Return the data that follows, keeping every word and mark unchanged.

◆ **Pixel coordinate grounding data**:
# # # #
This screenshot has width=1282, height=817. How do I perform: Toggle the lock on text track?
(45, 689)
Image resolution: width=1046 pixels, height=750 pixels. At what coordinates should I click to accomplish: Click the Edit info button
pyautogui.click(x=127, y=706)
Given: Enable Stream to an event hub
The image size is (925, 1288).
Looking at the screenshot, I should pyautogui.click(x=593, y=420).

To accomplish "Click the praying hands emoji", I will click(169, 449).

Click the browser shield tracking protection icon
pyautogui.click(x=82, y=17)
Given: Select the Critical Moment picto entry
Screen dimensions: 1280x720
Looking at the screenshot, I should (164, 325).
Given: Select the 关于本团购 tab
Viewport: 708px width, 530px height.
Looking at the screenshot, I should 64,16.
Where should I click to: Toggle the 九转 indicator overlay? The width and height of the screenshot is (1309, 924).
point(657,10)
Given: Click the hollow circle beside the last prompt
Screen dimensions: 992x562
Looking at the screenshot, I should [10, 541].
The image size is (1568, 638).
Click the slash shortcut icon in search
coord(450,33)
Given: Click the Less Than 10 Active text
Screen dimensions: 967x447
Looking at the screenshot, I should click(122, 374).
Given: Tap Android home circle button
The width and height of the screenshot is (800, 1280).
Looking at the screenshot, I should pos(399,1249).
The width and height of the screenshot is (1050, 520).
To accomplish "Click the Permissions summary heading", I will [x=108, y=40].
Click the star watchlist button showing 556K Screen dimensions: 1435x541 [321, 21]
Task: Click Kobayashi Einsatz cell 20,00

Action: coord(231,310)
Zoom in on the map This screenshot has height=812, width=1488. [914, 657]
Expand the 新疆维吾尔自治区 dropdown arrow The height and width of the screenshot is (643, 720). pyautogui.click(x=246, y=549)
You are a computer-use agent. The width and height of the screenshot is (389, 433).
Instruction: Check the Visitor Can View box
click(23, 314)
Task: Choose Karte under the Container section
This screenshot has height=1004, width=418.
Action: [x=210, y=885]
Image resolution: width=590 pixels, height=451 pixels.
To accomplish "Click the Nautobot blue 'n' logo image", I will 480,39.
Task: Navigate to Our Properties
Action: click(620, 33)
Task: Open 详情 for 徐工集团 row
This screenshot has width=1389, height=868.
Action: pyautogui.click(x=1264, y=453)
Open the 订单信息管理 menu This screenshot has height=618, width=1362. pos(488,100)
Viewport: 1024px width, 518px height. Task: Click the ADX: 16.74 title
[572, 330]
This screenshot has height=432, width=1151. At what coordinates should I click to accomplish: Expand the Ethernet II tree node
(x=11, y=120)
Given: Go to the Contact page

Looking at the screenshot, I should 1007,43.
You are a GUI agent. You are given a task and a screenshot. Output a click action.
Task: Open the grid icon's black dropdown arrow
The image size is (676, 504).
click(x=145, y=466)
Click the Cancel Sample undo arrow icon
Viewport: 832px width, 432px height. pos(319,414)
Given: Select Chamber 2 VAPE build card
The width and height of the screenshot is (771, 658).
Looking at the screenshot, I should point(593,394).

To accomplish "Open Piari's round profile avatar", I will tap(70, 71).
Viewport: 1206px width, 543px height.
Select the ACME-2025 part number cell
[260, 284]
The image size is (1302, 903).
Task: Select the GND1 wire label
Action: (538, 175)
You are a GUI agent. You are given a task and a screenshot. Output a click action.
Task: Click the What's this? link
# # # #
◆ **Response for this exercise**:
This screenshot has width=1282, height=817. How do I perform: Toggle the lock on text track?
(45, 689)
Image resolution: width=1046 pixels, height=750 pixels. At what coordinates should I click to accomplish: Click the Edit info button
pyautogui.click(x=127, y=706)
Given: Enable Stream to an event hub
The image size is (925, 1288).
Looking at the screenshot, I should pyautogui.click(x=593, y=420).

To accomplish "Click the praying hands emoji", I will click(169, 449).

Click the browser shield tracking protection icon
pyautogui.click(x=82, y=17)
Given: Select the Critical Moment picto entry
Screen dimensions: 1280x720
Looking at the screenshot, I should (164, 325).
Given: Select the 关于本团购 tab
Viewport: 708px width, 530px height.
Looking at the screenshot, I should 64,16.
Where should I click to: Toggle the 九转 indicator overlay? The width and height of the screenshot is (1309, 924).
point(657,10)
Given: Click the hollow circle beside the last prompt
Screen dimensions: 992x562
Looking at the screenshot, I should [10, 541].
The image size is (1568, 638).
Click the slash shortcut icon in search
coord(450,33)
Given: Click the Less Than 10 Active text
Screen dimensions: 967x447
Looking at the screenshot, I should click(122, 374).
Given: Tap Android home circle button
The width and height of the screenshot is (800, 1280).
Looking at the screenshot, I should pos(399,1249).
The width and height of the screenshot is (1050, 520).
To accomplish "Click the Permissions summary heading", I will [x=108, y=40].
Click the star watchlist button showing 556K Screen dimensions: 1435x541 [321, 21]
Task: Click Kobayashi Einsatz cell 20,00

Action: coord(231,310)
Zoom in on the map This screenshot has height=812, width=1488. [914, 657]
Expand the 新疆维吾尔自治区 dropdown arrow The height and width of the screenshot is (643, 720). pyautogui.click(x=246, y=549)
You are a computer-use agent. The width and height of the screenshot is (389, 433).
Instruction: Check the Visitor Can View box
click(23, 314)
Task: Choose Karte under the Container section
This screenshot has height=1004, width=418.
Action: [x=210, y=885]
Image resolution: width=590 pixels, height=451 pixels.
To accomplish "Click the Nautobot blue 'n' logo image", I will 480,39.
Task: Navigate to Our Properties
Action: click(620, 33)
Task: Open 详情 for 徐工集团 row
This screenshot has width=1389, height=868.
Action: pyautogui.click(x=1264, y=453)
Open the 订单信息管理 menu This screenshot has height=618, width=1362. pos(488,100)
Viewport: 1024px width, 518px height. Task: Click the ADX: 16.74 title
[572, 330]
This screenshot has height=432, width=1151. At what coordinates should I click to accomplish: Expand the Ethernet II tree node
(x=11, y=120)
Given: Go to the Contact page

Looking at the screenshot, I should 1007,43.
You are a GUI agent. You are given a task and a screenshot. Output a click action.
Task: Open the grid icon's black dropdown arrow
The image size is (676, 504).
click(x=145, y=466)
Click the Cancel Sample undo arrow icon
Viewport: 832px width, 432px height. pos(319,414)
Given: Select Chamber 2 VAPE build card
The width and height of the screenshot is (771, 658).
Looking at the screenshot, I should point(593,394).

To accomplish "Open Piari's round profile avatar", I will tap(70, 71).
Viewport: 1206px width, 543px height.
Select the ACME-2025 part number cell
[260, 284]
The image size is (1302, 903).
Task: Select the GND1 wire label
Action: (538, 175)
You are a GUI agent. You are given a task and a screenshot. Output a click action.
Task: Click the What's this? link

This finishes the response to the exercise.